* [WHAT THE TASK ASKS]: Pick out every line in the records below that contains the string "Viewport" and copy each of those lines.

* [EXERCISE DATA]:
--- Begin ---

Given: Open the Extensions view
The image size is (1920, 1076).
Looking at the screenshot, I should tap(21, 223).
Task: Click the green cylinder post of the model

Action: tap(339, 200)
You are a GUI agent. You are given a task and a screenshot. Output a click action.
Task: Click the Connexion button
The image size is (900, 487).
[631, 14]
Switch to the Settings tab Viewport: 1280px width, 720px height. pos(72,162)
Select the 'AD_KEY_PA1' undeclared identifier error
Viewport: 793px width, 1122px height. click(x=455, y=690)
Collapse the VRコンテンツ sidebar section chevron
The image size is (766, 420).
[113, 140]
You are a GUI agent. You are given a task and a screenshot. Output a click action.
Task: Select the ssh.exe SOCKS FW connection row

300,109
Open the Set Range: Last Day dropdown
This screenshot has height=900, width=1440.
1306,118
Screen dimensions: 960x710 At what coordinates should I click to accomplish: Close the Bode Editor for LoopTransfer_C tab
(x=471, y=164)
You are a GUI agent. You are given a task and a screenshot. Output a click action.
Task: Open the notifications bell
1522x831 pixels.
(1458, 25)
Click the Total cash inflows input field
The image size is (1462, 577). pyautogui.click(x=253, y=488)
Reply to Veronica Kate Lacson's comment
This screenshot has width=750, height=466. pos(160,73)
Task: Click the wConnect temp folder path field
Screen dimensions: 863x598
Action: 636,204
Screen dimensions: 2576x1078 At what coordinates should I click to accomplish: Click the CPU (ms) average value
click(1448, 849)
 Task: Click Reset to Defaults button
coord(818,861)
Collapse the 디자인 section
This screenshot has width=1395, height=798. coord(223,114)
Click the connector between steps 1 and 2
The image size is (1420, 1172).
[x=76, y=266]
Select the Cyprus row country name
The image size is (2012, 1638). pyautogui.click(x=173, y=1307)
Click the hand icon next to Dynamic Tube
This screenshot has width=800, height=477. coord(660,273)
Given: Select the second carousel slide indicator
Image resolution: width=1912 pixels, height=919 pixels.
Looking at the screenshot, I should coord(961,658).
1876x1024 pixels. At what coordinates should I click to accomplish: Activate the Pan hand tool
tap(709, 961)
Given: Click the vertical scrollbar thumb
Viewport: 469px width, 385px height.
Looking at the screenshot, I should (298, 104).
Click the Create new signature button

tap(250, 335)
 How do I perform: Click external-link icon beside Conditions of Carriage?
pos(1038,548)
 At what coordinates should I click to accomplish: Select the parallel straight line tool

--- End ---

* [RESPONSE FOR THIS EXERCISE]:
Switch to the Settings tab Viewport: 1280px width, 720px height. pos(72,162)
Viewport: 793px width, 1122px height. click(x=455, y=690)
Viewport: 469px width, 385px height.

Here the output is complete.